Joint optimization of content selection and multicast grouping for heterogeneous requests

Develop methods to jointly optimize content selection and multicast grouping in wireless multicasting systems where users have heterogeneous (possibly overlapping) content requests, so that the resulting decisions effectively serve diverse user interests under practical wireless constraints.

Background

Most existing wireless multicast resource-allocation methods assume that all users request identical content, which does not hold in vehicle-to-infrastructure collaborative perception and similar applications where users have heterogeneous yet overlapping information needs. Broadcast and unicast approaches are inefficient in this setting because they either transmit irrelevant data to many users or fail to exploit shared interests.
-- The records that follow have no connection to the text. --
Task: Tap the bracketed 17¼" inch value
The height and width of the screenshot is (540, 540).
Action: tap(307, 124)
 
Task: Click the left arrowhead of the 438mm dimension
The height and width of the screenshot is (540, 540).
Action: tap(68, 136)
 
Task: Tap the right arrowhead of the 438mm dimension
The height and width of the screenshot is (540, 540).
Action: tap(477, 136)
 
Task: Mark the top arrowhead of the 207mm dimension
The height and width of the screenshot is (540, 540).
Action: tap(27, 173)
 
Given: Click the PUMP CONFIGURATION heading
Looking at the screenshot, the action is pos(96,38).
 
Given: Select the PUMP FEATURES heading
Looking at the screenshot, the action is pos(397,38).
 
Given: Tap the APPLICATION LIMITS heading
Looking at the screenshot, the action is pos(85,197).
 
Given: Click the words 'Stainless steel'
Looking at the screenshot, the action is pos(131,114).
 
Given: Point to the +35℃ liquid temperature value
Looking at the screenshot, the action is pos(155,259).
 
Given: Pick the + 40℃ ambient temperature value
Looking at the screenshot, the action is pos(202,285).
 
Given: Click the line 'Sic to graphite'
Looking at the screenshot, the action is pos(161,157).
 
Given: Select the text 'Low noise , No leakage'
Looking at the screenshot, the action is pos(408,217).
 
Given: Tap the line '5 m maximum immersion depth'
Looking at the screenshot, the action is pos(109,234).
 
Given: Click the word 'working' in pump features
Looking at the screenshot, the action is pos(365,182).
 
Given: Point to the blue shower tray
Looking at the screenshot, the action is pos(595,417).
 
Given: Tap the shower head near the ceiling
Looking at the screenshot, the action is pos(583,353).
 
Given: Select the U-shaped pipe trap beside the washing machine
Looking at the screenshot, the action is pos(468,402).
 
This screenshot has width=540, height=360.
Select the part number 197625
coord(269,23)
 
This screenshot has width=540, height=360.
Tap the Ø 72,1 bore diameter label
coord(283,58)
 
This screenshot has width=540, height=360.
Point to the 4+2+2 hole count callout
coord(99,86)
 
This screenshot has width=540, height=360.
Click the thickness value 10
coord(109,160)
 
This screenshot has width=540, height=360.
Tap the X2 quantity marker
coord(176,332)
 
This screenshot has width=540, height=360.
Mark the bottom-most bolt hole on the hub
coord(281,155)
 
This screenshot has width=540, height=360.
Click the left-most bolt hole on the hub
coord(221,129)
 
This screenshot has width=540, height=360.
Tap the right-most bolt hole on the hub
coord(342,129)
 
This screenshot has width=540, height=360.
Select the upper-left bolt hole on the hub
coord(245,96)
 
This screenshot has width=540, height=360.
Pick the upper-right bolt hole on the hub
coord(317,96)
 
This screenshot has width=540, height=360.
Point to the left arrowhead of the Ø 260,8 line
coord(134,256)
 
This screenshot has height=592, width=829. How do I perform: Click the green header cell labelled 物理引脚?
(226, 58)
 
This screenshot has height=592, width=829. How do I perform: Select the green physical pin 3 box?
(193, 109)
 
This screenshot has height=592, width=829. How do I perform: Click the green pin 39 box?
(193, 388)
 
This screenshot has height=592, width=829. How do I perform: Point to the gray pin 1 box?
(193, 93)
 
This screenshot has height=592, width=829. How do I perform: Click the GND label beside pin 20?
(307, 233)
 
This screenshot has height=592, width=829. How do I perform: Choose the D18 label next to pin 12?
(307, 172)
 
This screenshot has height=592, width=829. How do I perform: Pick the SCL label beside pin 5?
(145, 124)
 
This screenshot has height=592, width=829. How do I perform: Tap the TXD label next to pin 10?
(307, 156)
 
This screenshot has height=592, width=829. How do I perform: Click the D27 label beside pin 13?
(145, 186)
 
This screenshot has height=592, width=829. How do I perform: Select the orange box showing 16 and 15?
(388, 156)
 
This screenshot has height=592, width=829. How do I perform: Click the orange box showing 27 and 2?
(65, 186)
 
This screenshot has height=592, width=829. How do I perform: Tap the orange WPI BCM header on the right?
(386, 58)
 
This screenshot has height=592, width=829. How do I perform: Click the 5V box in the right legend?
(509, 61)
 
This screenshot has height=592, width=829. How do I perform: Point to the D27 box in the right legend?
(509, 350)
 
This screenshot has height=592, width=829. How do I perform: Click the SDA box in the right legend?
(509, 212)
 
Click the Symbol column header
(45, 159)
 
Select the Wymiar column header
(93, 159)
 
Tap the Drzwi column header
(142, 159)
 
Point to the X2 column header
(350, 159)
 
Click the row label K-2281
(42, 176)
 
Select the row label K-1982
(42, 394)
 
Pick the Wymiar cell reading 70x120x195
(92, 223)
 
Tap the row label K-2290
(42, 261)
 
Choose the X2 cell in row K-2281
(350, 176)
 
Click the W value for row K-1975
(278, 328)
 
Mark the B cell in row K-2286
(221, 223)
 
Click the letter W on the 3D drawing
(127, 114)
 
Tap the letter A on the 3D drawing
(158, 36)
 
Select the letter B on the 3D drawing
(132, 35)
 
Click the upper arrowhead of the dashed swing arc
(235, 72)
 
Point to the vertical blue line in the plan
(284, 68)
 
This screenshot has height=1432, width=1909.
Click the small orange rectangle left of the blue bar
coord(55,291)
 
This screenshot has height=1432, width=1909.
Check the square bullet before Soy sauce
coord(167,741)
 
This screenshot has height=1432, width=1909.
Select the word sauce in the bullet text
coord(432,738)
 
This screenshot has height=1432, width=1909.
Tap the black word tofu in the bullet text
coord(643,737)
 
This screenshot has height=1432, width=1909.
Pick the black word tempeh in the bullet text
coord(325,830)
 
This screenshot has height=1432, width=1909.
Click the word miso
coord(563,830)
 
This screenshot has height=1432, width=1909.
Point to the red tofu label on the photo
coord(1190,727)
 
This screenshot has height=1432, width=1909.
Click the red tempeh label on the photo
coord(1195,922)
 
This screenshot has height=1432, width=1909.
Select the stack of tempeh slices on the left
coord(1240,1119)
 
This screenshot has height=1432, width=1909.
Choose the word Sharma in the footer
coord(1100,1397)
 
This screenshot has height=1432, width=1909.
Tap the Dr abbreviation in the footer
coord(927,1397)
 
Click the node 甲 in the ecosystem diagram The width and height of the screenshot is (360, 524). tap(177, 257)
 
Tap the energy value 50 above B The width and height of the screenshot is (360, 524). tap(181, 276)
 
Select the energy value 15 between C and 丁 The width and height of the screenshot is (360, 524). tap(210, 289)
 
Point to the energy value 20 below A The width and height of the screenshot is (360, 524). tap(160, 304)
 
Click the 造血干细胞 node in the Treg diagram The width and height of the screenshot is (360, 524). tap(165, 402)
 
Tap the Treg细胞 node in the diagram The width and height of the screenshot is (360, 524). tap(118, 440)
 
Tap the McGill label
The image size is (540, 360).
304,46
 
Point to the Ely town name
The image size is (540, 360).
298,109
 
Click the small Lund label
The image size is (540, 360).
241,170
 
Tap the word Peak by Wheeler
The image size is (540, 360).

Only a few prior studies consider heterogeneous interests, and those typically rely on heuristics without theoretical guarantees. Consequently, jointly deciding which content to transmit and how to form multicast groups when user requests differ has been identified as an open challenge motivating the development of Birdcast.

References

To the best of our knowledge, the joint optimization of content selection and multicast grouping for heterogeneous requests remains an open challenge.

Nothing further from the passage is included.